Tuliskan kembali bagian teks tentang Robert Schumann di bawah ini, mulai dari "Schumanniade, Gempita Sang" sampai dengan "Age of Enlightenment)", tanpa mengubah satu kata pun.

*** TEKS BACAAN ***

Schumanniade, Gempita Sang Maestro Romantik di Jantung Jakarta

By Mahandis Yoanata Thamrin, Senin, 24 Juni 2019 | 15:58 WIB
Robert Schumann, lahir di Zwickau, 8 Juni 1810 – wafat di Bonn, 29 Juli 1856 pada umur 46 tahun. Penggubah dan pianis Jerman, yang dianggap sebagai salah satu dari komponis musik Romantik Eropa yang terpenting. Musiknya menggambarkan sifat romantisme yang sangat pribadi. (Orchestra of the Age of Enlightenment)

“Dia seorang komponis yang memiliki ciri-ciri musiknya sangat menyatu dengan kehidupannya,” ujar Eric Awuy di atas pentas Teater Besar, Taman Ismail Marzuki. "Kalau kita membaca biografinya, Schuman juga mempunyai penyakit syaraf. Beberapa orang bilang dia kadang sedikit gila."

Eric, musisi terompet senior, hadir sebagai pemandu acara yang mengenalkan tema konser ke-21 Jakarta City Philharmonic pada 19 Juni silam. Tajuk Schumanniade merujuk pada pementasan untuk merayakan bersama karya Robert Schumann.

Sang komponis romantik itu lahir di Zwickau, kota kecil di Jerman utara pada 1810. Sejatinya, kemampuan bermusik Schumann baru bermula pada usia sepuluh tahun. Berbeda dengan Mozart yang sudah menggubah karya pertamanya, sebuah sonata untuk biola dan piano, pada usia enam tahun. Kawan sebaya Schumann, Felix Mendelssohn, telah mempertunjukkan keahliannya memainkan piano dalam suatu trio kepada publik pada usia sembilan tahun.

Schumann tertarik dengan musik sejak usia sembilan tahun, namun mengikuti jejak keluarga sebagai mahasiswa hukum di Universitas Leipzig. Meskipun Schumann bukan anak ajaib, layaknya Mozart, kelak ia menjadi salah satu komposer paling berpengaruh sepanjang abad ke-19. Pun, pamornya masih diakui setelah 200 tahun kelahirannya.

*** DAFTAR DATA ***

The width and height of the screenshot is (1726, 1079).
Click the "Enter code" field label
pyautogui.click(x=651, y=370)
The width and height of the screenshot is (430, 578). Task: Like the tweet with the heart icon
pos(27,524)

***
*** DAFTAR DATA ***

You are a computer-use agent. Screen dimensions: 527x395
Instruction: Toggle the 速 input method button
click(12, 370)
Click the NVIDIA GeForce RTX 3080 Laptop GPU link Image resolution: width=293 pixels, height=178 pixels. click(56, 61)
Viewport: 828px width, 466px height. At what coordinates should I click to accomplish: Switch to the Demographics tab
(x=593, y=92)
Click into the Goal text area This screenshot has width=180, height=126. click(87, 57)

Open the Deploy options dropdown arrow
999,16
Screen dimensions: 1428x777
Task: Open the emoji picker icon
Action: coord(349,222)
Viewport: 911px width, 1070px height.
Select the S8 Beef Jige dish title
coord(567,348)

***

• _HASIL_:
Schumanniade, Gempita Sang Maestro Romantik di Jantung Jakarta

By Mahandis Yoanata Thamrin, Senin, 24 Juni 2019 | 15:58 WIB
Robert Schumann, lahir di Zwickau, 8 Juni 1810 – wafat di Bonn, 29 Juli 1856 pada umur 46 tahun. Penggubah dan pianis Jerman, yang dianggap sebagai salah satu dari komponis musik Romantik Eropa yang terpenting. Musiknya menggambarkan sifat romantisme yang sangat pribadi. (Orchestra of the Age of Enlightenment)